EXTRAIT DU DOCUMENT:
Sourindra Banerjee and Jarrod Vassallo

La conception de nouveaux services et produits pour lutter contre la pauvreté peut être réalisée par différents types d’organisations. Dans cet article, nous observons en quoi les « organisations hybrides », c’est-à-dire qui se situent entre les organisations à but lucratif et celles à but non lucratif, rencontrent des degrés de réussite variables dans l’offre d’une innovation sociale en fonction du contexte dans lequel elles interviennent. Les organisations hybrides à but non lucratif tendent à être plus performantes dans les marchés où les niveaux de développement sont plus faibles, tandis que les organisations hybrides à but lucratif tendent à être plus performantes dans des marchés où la diversité sociale est faible. Afin que ces organisations puissent réduire la pauvreté, les dirigeants de ces sociétés doivent opter pour la forme hybride la plus adaptée aux caractéristiques de leurs zones d’activité.

L’innovation sociale, à savoir la conception de nouveaux services et produits dans le but de résoudre des problématiques sociales, constitue un moyen important de réalisation des Objectifs de développement durable des Nations Unies, qui visent à « éliminer la pauvreté sous toutes ses formes et partout dans le monde » d’ici 2030. L’innovation sociale intervient dans les secteurs publics, privés et à but non lucratif, mais également de plus en plus dans des organisations non traditionnelles situées quelque part entre tous ces secteurs. De fait, certains affirment que les organisations hybrides sont les principaux moteurs de l’innovation sociale.

Les formes hybrides

Les organisations hybrides n’ont pas toute la même structure organisationnelle ni la même façon de fonctionner. Au lieu de cela, elles prennent différentes formes situées entre les organisations traditionnelles à but lucratif et à but non lucratif. Elles sont particulièrement présentes dans les marchés dits du bas de la pyramide.

Les personnes appartenant à ces marchés sont exclues du système financier traditionnel. En effet, elles n’ont pas accès aux services et produits financiers traditionnels bon marché et équitables. L’inclusion financière reste un problème important dans le monde entier. En effet, environ 2,5 milliards d’adultes dans le monde n’ont pas de compte bancaire.

DONNÉES FOURNIES:

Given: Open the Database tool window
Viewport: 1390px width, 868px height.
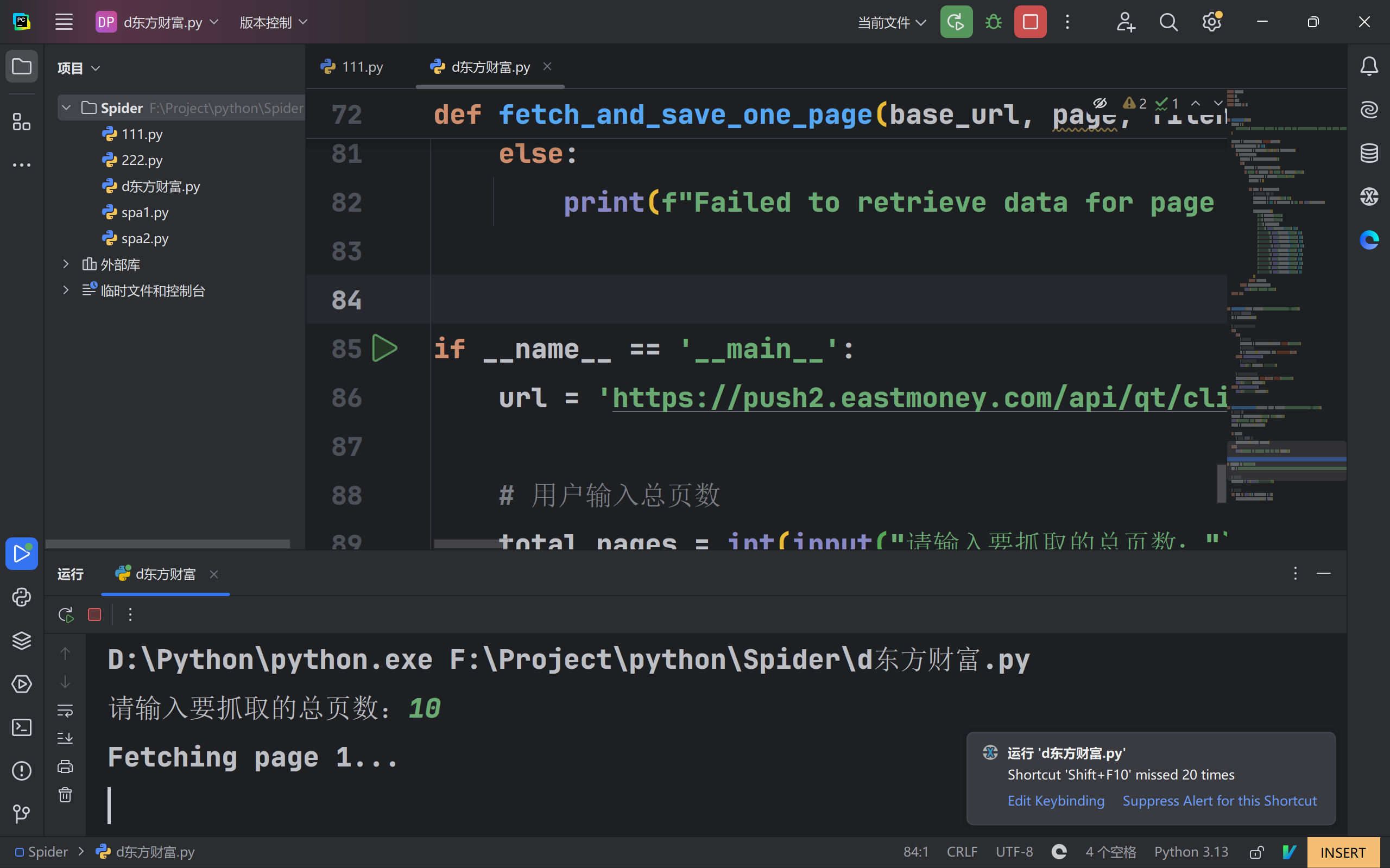Looking at the screenshot, I should (x=1369, y=153).
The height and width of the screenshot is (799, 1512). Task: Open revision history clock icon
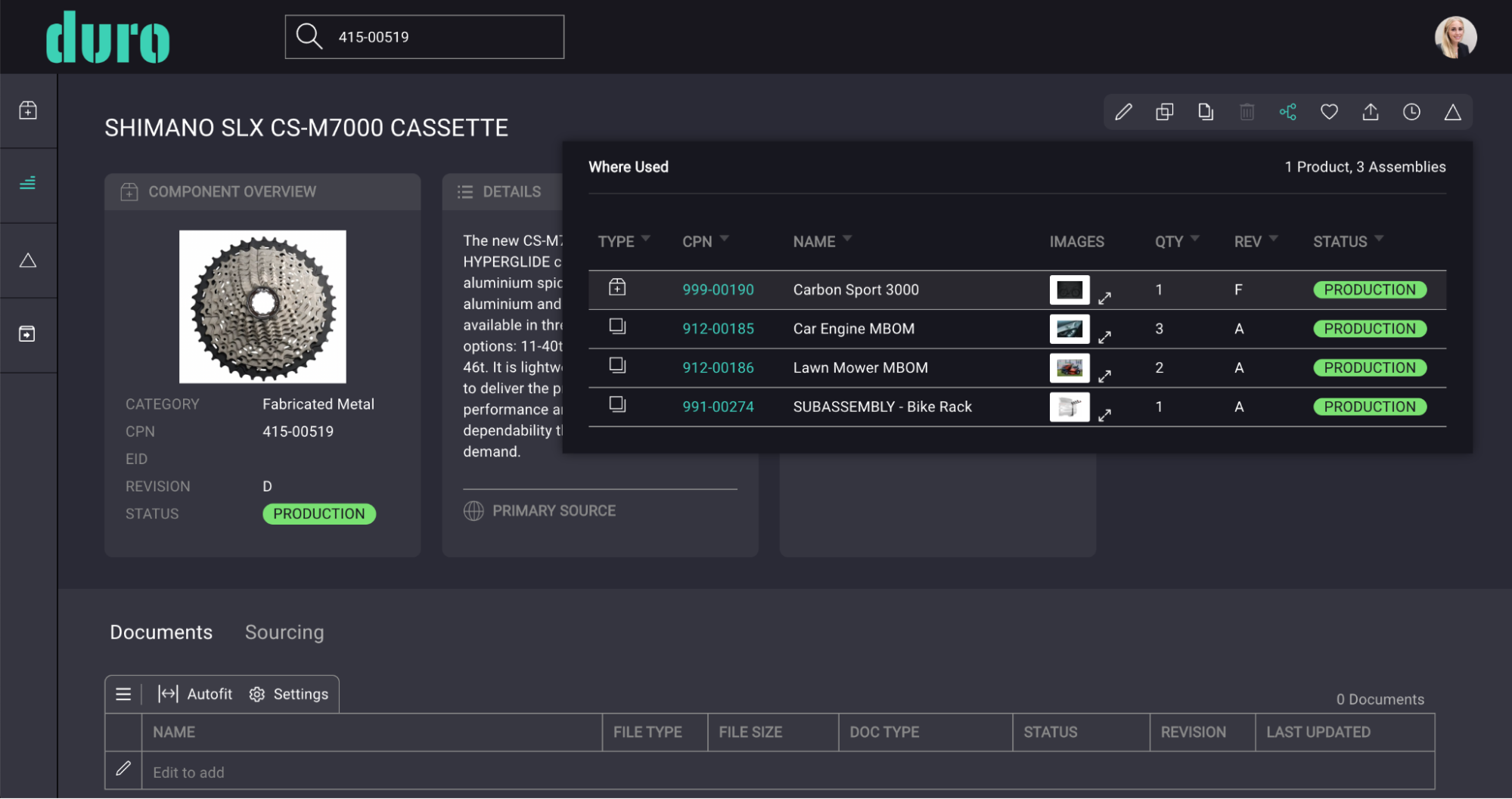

CONSIGNE 1: D'après l'extrait sur les organisations hybrides, combien d'adultes dans le monde n'ont pas de compte bancaire ?
CONSIGNE 2: Rédigez la suite du texte sur les organisations hybrides et l'innovation sociale, s'il vous plaît, en partant de sa dernière phrase.

RÉPONSE 1: Environ 2,5 milliards d'adultes.

RÉPONSE 2:
La microfinance

La microfinance est un bon exemple d’innovation sociale fructueuse. Il s’agit d’une forme hybride qui peut aider les personnes pauvres à avoir accès à des produits ou services financiers par l’intermédiaire de groupes de crédits lorsqu’elles n’auraient pas eu accès à un crédit bancaire traditionnel.

Notre étude se concentre sur des fédérations de groupes d’entraide de microfinance en Inde. En Inde, une personne sur cinq vit en dessous du seuil international de pauvreté. Par conséquent, le besoin de nouvelles formes d’accès à des produits et services financiers est vital.

Ces groupes d’entraide sont souvent assimilés à des cercles d’emprunt ou des groupes d’épargne communautaires. En Inde, les groupes d’entraide désignent souvent un groupe de 12 à 20 personnes issues de la même classe sociale (généralement des femmes pauvres) qui se retrouvent de façon régulière pour contribuer à un fonds commun d’épargne et améliorer leur compréhension du fonctionnement de la finance.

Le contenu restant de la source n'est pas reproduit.